- TEXTO DE ORIGEM:
• • •

Como dissemos, ainda que possamos atingir com a razão as verdades naturais, contudo, este conhecimento - sobretudo no que se refere à religião e à moral - nem todos podem facilmente consegui-lo; e, se o conseguem, muitas vezes vem misturado com erros. Além disso, as verdades, que ultrapassam a capacidade natural da razão, não podemos de modo nenhum atingi-las sem a ajuda duma luz sobrenatural. Por isso o Verbo de Deus, que "habita a luz inacessível" (1 Tm 6,16), com imenso amor e compaixão do género humano "fez-se carne e habitou entre nós" (Jo 1,14), para iluminar "todo o homem que vem a este mundo" (Jo 1,9) e conduzir todos, não só à plenitude da verdade, mas também à virtude e à eterna bem-aventurança. Todos estão, portanto, obrigados a abraçar a doutrina do Evangelho. Uma vez rejeitada, vacilam os próprios fundamentos da verdade, da honestidade e da civilização." (Ad Petri Cathedram (4))


Como católicos temos de acordar, o modernismo encontra-se por todo o lado, mesmo na própria Igreja muitos membros abraçando o modernismo anunciam um outro Evangelho, abandonando a Verdade anunciam apenas a ilusão de um mundo melhor. Vemos isso quando na pregação quando apenas falam do mundo e do lado material da vida, neles não há vida sobrenatural, é uma pregação espiritualmente seca, sem nos elevar ao Alto, à Verdade, onde a Graça foi abandonada por um "sermos felizes".

Continua o Papa São João XXIII:
"Como é evidente, trata-se duma questão gravíssima inseparavelmente ligada com a nossa salvação eterna. Aqueles que, como adverte o Apóstolo das gentes, estão "sempre aprendendo mas sem jamais poder atingir o conhecimento da verdade" (2 Tm 3,7), e negam à razão humana a possibilidade de chegar a qualquer verdade certa e segura, e rejeitam as verdades reveladas por Deus, necessárias para a salvação eterna: esses infelizes estão bem longe da doutrina de Jesus Cristo e do pensamento do mesmo Apóstolo das gentes, que exorta a "alcançar todos nós à unidade da fé e do pleno conhecimento do Filho de Deus..  Assim não seremos mais crianças, joguete das ondas, agitados por todo vento de doutrina, presos pela artimanha dos homens, e da sua astúcia que nos induz ao erro. Mas, seguindo a verdade em amor cresceremos em tudo em direção àquele que é a Cabeça, Cristo, cujo corpo, em sua inteireza, bem ajustado e unido por meio de toda junta e ligadura, com a operação harmoniosa de cada uma das suas partes, realiza o seu crescimento para a sua própria educação no amor" (Ef 4,13-l6)." (Ad Petri Cathedram (5))

• • •

- SEGMENTO DE DADOS:
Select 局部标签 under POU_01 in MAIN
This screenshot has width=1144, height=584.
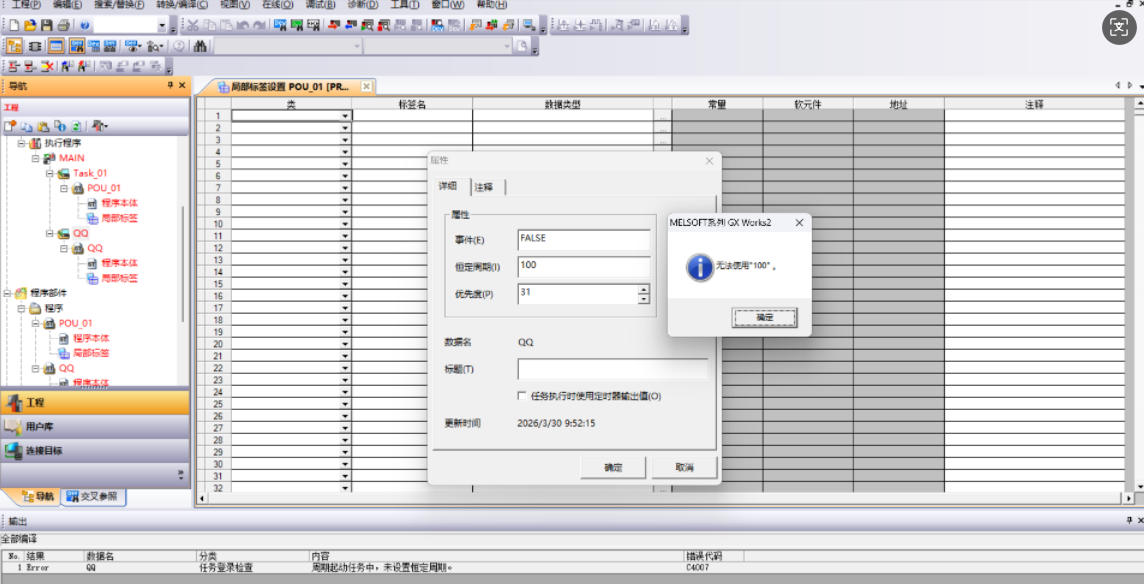click(119, 218)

• • •

- TAREFAS E EXERCÍCIOS:
[1] De acordo com o texto de origem, o que vacila quando a doutrina do Evangelho é rejeitada?
[2] Segundo o texto de origem, por que razão o Verbo de Deus se fez carne? Explique em uma a três frases.

- RESULTADOS POR TAREFA:
[1] Vacilam os próprios fundamentos da verdade, da honestidade e da civilização.

[2] Nem todos conseguem facilmente atingir com a razão as verdades naturais, sobretudo as da religião e da moral, e esse conhecimento vem muitas vezes misturado com erros. Além disso, as verdades que ultrapassam a capacidade natural da razão só podem ser atingidas com a ajuda de uma luz sobrenatural. Por isso o Verbo de Deus se fez carne, para iluminar todo o homem e conduzir todos à plenitude da verdade, à virtude e à eterna bem-aventurança.